Instrument housing chambers, for instance, a chamber of a scanning electron microscope (SEM), optical microscope, transmission electron microscope or other multi-instrument assembly contains a plurality of instruments and detectors tightly clustered around and directed toward a centralized location near a sample stage. The centralized location is small and limits access to the sample, for instance by mechanical testing instruments installed within the chamber.
In one example, a mechanical testing instrument is installed within an access orifice of the instrument housing chamber. The mechanical testing instrument is affirmatively coupled with the instrument housing wall and extends from the wall toward the centralized location in a limited or single orientation (e.g., at static installation angle relative to the sample stage). The mechanical testing instrument extending from the wall to the centralized location consumes valuable space in the instrument housing chamber. A sample in the instrument housing chamber must be oriented toward the instrument to facilitate mechanical testing. For instance, the sample stage must orient the sample at an angle complementary to the installation angle. Because the installation angle relative to the sample stage is acute, obtuse or the like it is difficult to accurately position the sample for mechanical testing without time consuming and difficult actuation of the sample stage into awkward orientations. Moreover, the orientation of the sample may be at a less than ideal angle (e.g., non-orthogonal) and frustrate the accuracy of mechanical testing through indentation or scratching. Further still, the extension of the mechanical testing instrument from the wall consumes valuable space otherwise available for instruments, electronics and the like within the instrument housing chamber. Moreover, decoupling of the sample from the mechanical test instrument creates a large mechanical loop that extends through the instrument housing wall which may add to uncertainty and error during quantitative mechanical testing.
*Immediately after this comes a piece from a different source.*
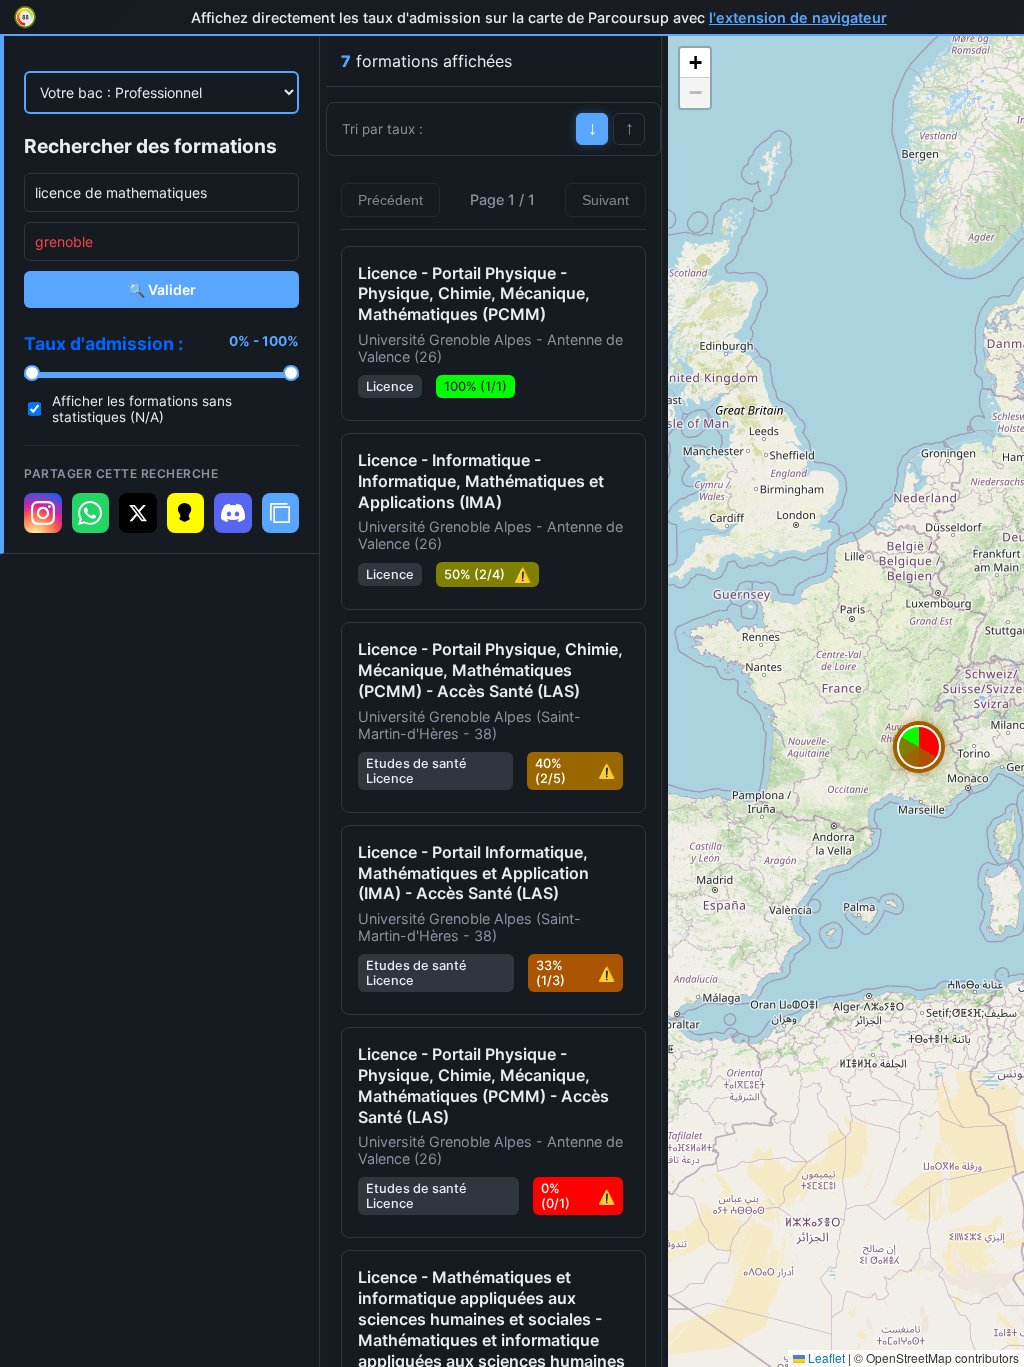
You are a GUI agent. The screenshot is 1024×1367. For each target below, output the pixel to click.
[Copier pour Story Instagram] (43, 513)
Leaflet (825, 1357)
In another example, a testing assembly including a mechanical testing instrument and a stage is coupled with the sample stage of the instrument housing chamber. The stages of these testing assemblies provide limited (e.g., linear) orientation of the sample relative to the mechanical testing instrument and the cluster of instruments and detectors of the instrument chamber housing. The orientation flexibility of the sample is limited by the compact chamber of the instrument housing as well as the instruments and detectors clustered around the centralized location of the instrument housing sample stage. Further, mechanical testing may be performed and then the sample must be reoriented for examination or further work by the instruments and detectors of the instrument chamber housing.
Additionally, the provision of linear stages adds tolerance to the stage carrying the sample and correspondingly frustrates the accurate positioning of the sample including micron or smaller testing locations of interest relative to instruments. Tolerance is required to facilitate motion between portions of the stages, and with each degree of freedom the tolerance of the stage is compounded. Moreover, through mechanical testing the sample and the stage experience forces, moments and the like that can undesirably move the sample because of tolerances and further frustrate the accuracy of measurements and the observation of a micron or smaller testing location of interest.